West Indian sportsperson (1909–1959)

Arthur Maynard (28 February 1909 - 16 November 1959) was a West Indian cricketer and footballer who played for Trinidad and Tobago national cricket team and for Trinidad and Tobago national football team. He was born in Trinidad. A right-hand batsman, he played two first-class matches against the touring Marylebone Cricket Club (MCC) side of 1934/35.

Between the first and second Tests the MCC played two three-day matches against Trinidad at the Queen's Park Oval. In the first of these Maynard made his first-class debut, opening the batting in Trinidad's first innings he scored 200 not out in a team total of 371/6 declared, his innings contained 30 boundaries and the score was just five short of the record at the ground. In Trinidad's second innings Maynard batted at number ten and scored 2 not out as the match was drawn.

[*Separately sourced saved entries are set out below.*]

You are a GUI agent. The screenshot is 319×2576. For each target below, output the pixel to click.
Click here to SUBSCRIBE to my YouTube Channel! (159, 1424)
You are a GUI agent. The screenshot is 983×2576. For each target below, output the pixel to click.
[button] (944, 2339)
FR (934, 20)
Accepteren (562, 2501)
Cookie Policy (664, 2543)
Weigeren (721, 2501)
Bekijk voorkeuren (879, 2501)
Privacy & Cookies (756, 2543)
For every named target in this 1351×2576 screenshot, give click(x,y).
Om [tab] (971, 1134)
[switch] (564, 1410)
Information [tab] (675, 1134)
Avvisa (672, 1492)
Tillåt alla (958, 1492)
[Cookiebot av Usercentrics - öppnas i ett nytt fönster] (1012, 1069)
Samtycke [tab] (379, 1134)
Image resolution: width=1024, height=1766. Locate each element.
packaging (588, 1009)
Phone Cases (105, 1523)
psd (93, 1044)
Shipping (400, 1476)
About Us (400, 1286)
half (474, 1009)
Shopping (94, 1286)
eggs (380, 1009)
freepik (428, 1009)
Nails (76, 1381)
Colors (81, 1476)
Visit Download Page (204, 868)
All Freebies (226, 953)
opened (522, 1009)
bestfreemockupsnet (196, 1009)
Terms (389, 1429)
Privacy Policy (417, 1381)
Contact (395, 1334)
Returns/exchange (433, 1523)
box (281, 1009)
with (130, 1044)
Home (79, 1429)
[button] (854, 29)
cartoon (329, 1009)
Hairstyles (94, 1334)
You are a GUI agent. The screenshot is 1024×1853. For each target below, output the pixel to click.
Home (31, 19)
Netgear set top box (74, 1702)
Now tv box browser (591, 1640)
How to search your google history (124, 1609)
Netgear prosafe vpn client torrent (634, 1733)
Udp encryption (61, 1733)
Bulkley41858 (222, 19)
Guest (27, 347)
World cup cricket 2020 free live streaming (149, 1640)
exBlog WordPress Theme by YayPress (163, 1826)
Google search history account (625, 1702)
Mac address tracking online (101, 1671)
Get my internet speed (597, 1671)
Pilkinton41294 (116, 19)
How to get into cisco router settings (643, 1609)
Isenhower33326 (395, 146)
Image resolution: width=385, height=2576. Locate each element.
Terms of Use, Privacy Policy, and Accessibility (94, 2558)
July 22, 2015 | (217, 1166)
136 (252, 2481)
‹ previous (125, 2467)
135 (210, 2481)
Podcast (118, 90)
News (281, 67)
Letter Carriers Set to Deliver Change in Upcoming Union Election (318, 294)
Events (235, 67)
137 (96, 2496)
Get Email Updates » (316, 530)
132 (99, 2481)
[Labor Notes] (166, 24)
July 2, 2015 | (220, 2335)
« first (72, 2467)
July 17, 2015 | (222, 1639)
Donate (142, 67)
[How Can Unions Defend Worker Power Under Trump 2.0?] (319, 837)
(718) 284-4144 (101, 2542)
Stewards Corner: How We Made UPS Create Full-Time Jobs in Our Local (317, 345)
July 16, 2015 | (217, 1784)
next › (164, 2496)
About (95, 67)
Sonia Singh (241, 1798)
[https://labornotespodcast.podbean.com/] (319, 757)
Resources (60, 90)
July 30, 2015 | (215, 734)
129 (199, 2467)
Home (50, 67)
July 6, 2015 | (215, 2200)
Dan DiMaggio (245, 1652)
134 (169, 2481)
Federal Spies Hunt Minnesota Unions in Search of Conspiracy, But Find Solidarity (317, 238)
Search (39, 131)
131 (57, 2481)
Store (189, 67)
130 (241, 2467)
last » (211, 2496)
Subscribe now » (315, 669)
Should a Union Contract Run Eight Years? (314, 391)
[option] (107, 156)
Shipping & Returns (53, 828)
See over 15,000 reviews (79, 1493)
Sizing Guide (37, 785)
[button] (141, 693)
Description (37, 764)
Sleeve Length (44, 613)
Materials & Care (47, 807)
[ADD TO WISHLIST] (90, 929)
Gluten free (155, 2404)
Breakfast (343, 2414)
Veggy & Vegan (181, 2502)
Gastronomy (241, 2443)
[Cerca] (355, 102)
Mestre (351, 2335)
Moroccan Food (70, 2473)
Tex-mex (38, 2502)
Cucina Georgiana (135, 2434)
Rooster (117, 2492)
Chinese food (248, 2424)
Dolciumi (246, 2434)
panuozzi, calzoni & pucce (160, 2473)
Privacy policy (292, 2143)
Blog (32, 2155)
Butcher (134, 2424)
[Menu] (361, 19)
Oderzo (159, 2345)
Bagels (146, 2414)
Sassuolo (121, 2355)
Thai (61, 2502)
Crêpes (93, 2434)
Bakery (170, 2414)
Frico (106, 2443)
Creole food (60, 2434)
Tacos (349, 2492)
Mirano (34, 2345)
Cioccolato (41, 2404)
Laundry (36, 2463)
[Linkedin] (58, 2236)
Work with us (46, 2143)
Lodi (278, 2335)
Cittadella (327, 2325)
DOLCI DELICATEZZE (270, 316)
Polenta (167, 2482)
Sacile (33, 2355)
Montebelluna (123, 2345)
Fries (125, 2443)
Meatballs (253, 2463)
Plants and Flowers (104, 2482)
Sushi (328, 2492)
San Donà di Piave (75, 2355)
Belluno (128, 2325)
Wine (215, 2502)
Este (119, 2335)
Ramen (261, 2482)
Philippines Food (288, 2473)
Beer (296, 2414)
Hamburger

In the second match Maynard scored 4 before he was dismissed by MCC captain Bob Wyatt. After dismissing the MCC for 103 Trinidad required 100 for victory but in 12 remaining overs they managed 86 so the match was drawn, Maynard didn't bat. This was Maynard's second and last first-class match, he therefore ended his career with a batting average of 206.

Maynard made two appearances, in 1933 and 1935, for North Trinidad against South Trinidad in the Beaumont Cup, however the competition wasn't awarded first-class status until 1959.

He played football as a full-back for the Trinidad and Tobago national team and Everton F.C. in Trinidad and Tobago.